I don't believe that the listen socket transitioning to
TIME_WAIT
is likely to be your problem; I've certainly never seen it and I regularly run client server tests with the same port where I start and stop servers within theTIME_WAIT
delay period.If you were starting your second server before your first had closed its socket (or, if the socket were in
TIME_WAIT
) then I'd expect your second server to get an error when you attempted tobind()

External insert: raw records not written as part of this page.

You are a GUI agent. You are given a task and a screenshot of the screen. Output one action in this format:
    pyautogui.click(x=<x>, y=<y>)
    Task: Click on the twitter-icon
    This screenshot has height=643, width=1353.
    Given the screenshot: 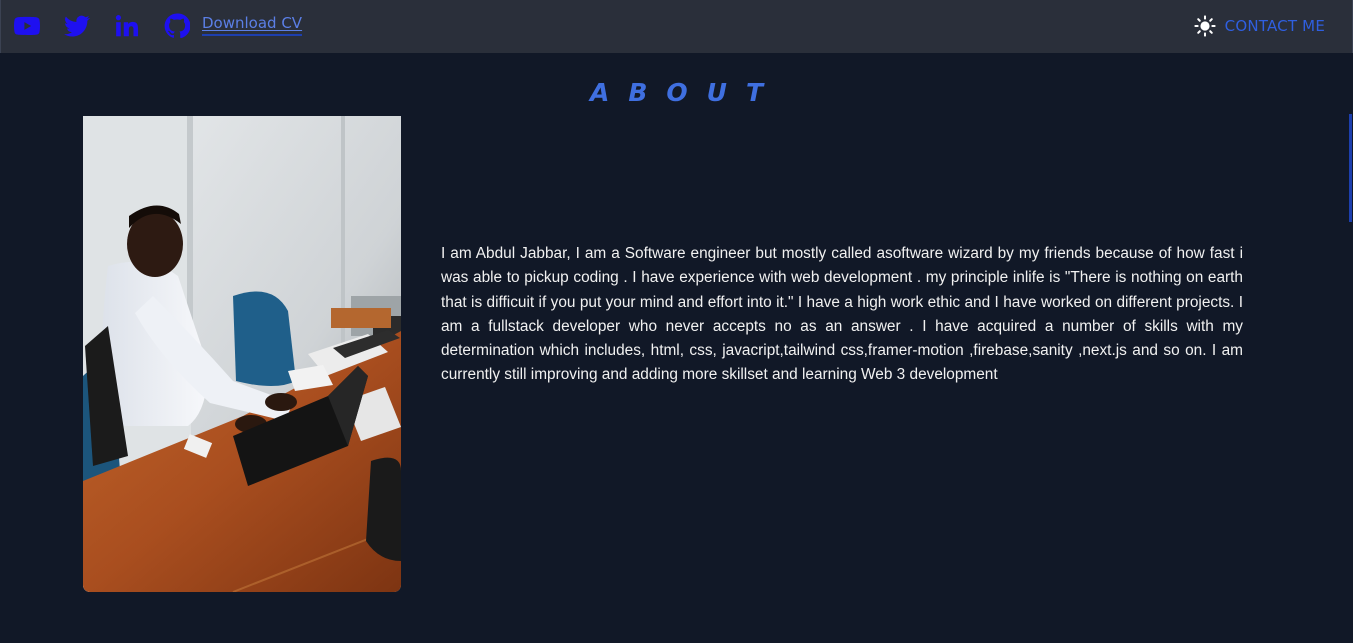 What is the action you would take?
    pyautogui.click(x=77, y=26)
    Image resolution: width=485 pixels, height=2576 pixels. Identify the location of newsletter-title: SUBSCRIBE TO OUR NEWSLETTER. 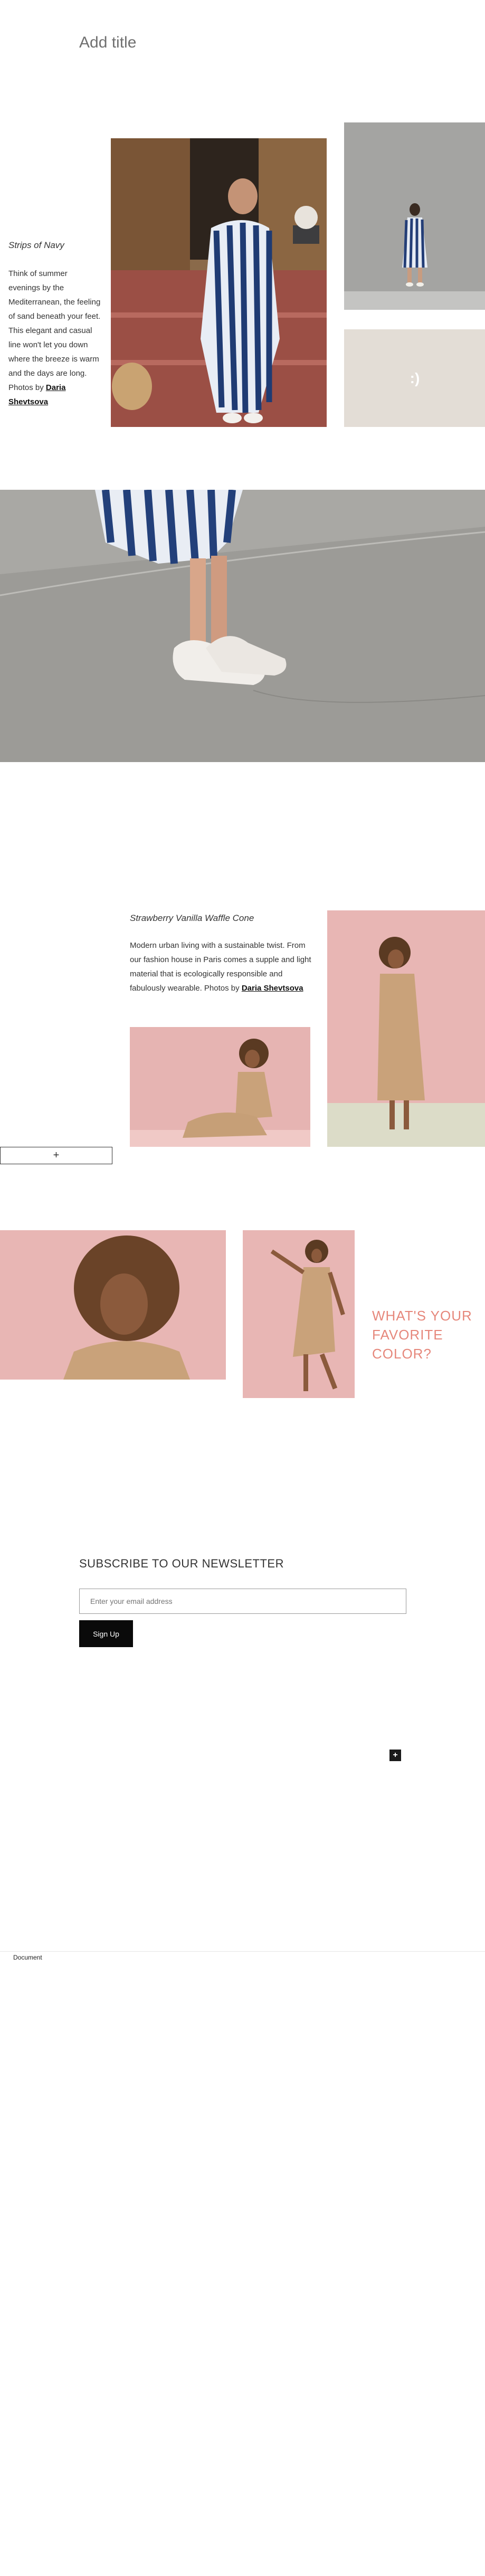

.).Personally I think it's more likely that there's an issue in the code that you have that's accepting connections - that is your test might have found a bug ;)
Can we have a look at the code between your listen and the accept loop?
Do you have the problem if you reverse the order of the tests?
Are the client and server running on the same machine, does it change things if they aren't?
Etc.
I have some TCP test tools http://www.lenholgate.com/blog/2005/11/windows-tcpip-server-performance.html, if you set up your test system to run the test client from that link against an example server from this one http://www.lenholgate.com/blog/2005/11/simple-echo-servers.html do you still see your problem? (That is, run my server with my client in your test system so that it runs it the same as it runs your stuff and does my stuff work?).
来自此 MSDN 站点:
我认为您可以将该值设置为 30 的最小值(尝试更小,但可能不起作用)
您可以查看 Winsock 程序员常见问题解答以获得更详细的解释。
From This MSDN site:
I think the minimum you can set the value to is 30 (try smaller but it might not work)
You can look at Winsock Programmer's FAQ for a more detailed explanation.